**DATASET RECORDS:**
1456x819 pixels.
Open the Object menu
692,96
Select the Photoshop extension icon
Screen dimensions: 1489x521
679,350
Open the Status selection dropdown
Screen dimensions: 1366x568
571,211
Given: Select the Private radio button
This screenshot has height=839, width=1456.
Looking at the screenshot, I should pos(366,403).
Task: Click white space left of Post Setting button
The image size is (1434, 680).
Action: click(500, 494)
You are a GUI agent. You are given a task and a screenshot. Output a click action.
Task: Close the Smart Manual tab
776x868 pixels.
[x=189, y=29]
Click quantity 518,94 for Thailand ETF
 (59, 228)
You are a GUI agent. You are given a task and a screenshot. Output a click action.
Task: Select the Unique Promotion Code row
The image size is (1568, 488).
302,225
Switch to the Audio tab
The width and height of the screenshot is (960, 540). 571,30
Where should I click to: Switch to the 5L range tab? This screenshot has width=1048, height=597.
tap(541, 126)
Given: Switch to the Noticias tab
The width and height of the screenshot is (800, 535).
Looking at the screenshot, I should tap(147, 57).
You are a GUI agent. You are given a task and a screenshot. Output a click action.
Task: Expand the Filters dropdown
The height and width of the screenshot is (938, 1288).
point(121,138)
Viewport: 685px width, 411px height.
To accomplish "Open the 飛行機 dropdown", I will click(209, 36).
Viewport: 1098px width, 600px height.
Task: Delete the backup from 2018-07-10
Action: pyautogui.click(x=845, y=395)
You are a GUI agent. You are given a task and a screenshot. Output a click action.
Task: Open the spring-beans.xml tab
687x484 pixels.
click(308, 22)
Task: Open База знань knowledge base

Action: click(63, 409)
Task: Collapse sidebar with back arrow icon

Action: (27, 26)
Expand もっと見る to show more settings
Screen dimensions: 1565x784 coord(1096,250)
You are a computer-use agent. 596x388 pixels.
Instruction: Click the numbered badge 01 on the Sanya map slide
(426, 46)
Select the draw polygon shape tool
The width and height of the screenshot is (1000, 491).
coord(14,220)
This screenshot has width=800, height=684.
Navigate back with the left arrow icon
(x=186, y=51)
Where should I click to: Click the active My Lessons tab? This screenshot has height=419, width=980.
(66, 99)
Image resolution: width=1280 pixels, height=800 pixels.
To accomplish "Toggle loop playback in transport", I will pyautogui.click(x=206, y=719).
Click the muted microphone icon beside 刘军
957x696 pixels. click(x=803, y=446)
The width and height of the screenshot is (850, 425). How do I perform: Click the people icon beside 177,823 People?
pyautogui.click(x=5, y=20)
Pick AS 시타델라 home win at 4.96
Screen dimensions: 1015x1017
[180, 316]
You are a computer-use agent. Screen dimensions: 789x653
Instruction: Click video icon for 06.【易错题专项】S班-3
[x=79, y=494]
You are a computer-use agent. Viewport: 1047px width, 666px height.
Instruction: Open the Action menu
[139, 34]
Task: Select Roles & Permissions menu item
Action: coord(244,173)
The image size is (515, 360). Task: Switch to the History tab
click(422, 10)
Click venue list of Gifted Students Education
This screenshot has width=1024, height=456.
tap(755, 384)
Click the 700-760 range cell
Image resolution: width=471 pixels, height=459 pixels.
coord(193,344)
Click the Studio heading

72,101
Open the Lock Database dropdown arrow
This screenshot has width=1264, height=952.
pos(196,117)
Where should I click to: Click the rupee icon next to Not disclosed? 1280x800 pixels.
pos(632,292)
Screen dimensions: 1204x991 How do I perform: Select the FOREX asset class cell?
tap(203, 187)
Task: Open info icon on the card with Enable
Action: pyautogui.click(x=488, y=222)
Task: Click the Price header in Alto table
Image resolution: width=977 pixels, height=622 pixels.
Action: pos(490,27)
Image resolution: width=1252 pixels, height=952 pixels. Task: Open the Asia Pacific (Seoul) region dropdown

**EXERCISE GOAL:** Reproduce all the records above with every instance of "GUI agent" renamed to "interface agent", leaving everything else unchanged.

**TASK SOLUTION:**
1456x819 pixels.
Open the Object menu
692,96
Select the Photoshop extension icon
Screen dimensions: 1489x521
679,350
Open the Status selection dropdown
Screen dimensions: 1366x568
571,211
Given: Select the Private radio button
This screenshot has height=839, width=1456.
Looking at the screenshot, I should pos(366,403).
Task: Click white space left of Post Setting button
The image size is (1434, 680).
Action: click(500, 494)
You are a interface agent. You are given a task and a screenshot. Output a click action.
Task: Close the Smart Manual tab
776x868 pixels.
[x=189, y=29]
Click quantity 518,94 for Thailand ETF
 (59, 228)
You are a interface agent. You are given a task and a screenshot. Output a click action.
Task: Select the Unique Promotion Code row
The image size is (1568, 488).
302,225
Switch to the Audio tab
The width and height of the screenshot is (960, 540). 571,30
Where should I click to: Switch to the 5L range tab? This screenshot has width=1048, height=597.
tap(541, 126)
Given: Switch to the Noticias tab
The width and height of the screenshot is (800, 535).
Looking at the screenshot, I should tap(147, 57).
You are a interface agent. You are given a task and a screenshot. Output a click action.
Task: Expand the Filters dropdown
The height and width of the screenshot is (938, 1288).
point(121,138)
Viewport: 685px width, 411px height.
To accomplish "Open the 飛行機 dropdown", I will click(209, 36).
Viewport: 1098px width, 600px height.
Task: Delete the backup from 2018-07-10
Action: pyautogui.click(x=845, y=395)
You are a interface agent. You are given a task and a screenshot. Output a click action.
Task: Open the spring-beans.xml tab
687x484 pixels.
click(308, 22)
Task: Open База знань knowledge base

Action: click(63, 409)
Task: Collapse sidebar with back arrow icon

Action: (27, 26)
Expand もっと見る to show more settings
Screen dimensions: 1565x784 coord(1096,250)
You are a computer-use agent. 596x388 pixels.
Instruction: Click the numbered badge 01 on the Sanya map slide
(426, 46)
Select the draw polygon shape tool
The width and height of the screenshot is (1000, 491).
coord(14,220)
This screenshot has width=800, height=684.
Navigate back with the left arrow icon
(x=186, y=51)
Where should I click to: Click the active My Lessons tab? This screenshot has height=419, width=980.
(66, 99)
Image resolution: width=1280 pixels, height=800 pixels.
To accomplish "Toggle loop playback in transport", I will pyautogui.click(x=206, y=719).
Click the muted microphone icon beside 刘军
957x696 pixels. click(x=803, y=446)
The width and height of the screenshot is (850, 425). How do I perform: Click the people icon beside 177,823 People?
pyautogui.click(x=5, y=20)
Pick AS 시타델라 home win at 4.96
Screen dimensions: 1015x1017
[180, 316]
You are a computer-use agent. Screen dimensions: 789x653
Instruction: Click video icon for 06.【易错题专项】S班-3
[x=79, y=494]
You are a computer-use agent. Viewport: 1047px width, 666px height.
Instruction: Open the Action menu
[139, 34]
Task: Select Roles & Permissions menu item
Action: coord(244,173)
The image size is (515, 360). Task: Switch to the History tab
click(422, 10)
Click venue list of Gifted Students Education
This screenshot has width=1024, height=456.
tap(755, 384)
Click the 700-760 range cell
Image resolution: width=471 pixels, height=459 pixels.
coord(193,344)
Click the Studio heading

72,101
Open the Lock Database dropdown arrow
This screenshot has width=1264, height=952.
pos(196,117)
Where should I click to: Click the rupee icon next to Not disclosed? 1280x800 pixels.
pos(632,292)
Screen dimensions: 1204x991 How do I perform: Select the FOREX asset class cell?
tap(203, 187)
Task: Open info icon on the card with Enable
Action: pyautogui.click(x=488, y=222)
Task: Click the Price header in Alto table
Image resolution: width=977 pixels, height=622 pixels.
Action: pos(490,27)
Image resolution: width=1252 pixels, height=952 pixels. Task: Open the Asia Pacific (Seoul) region dropdown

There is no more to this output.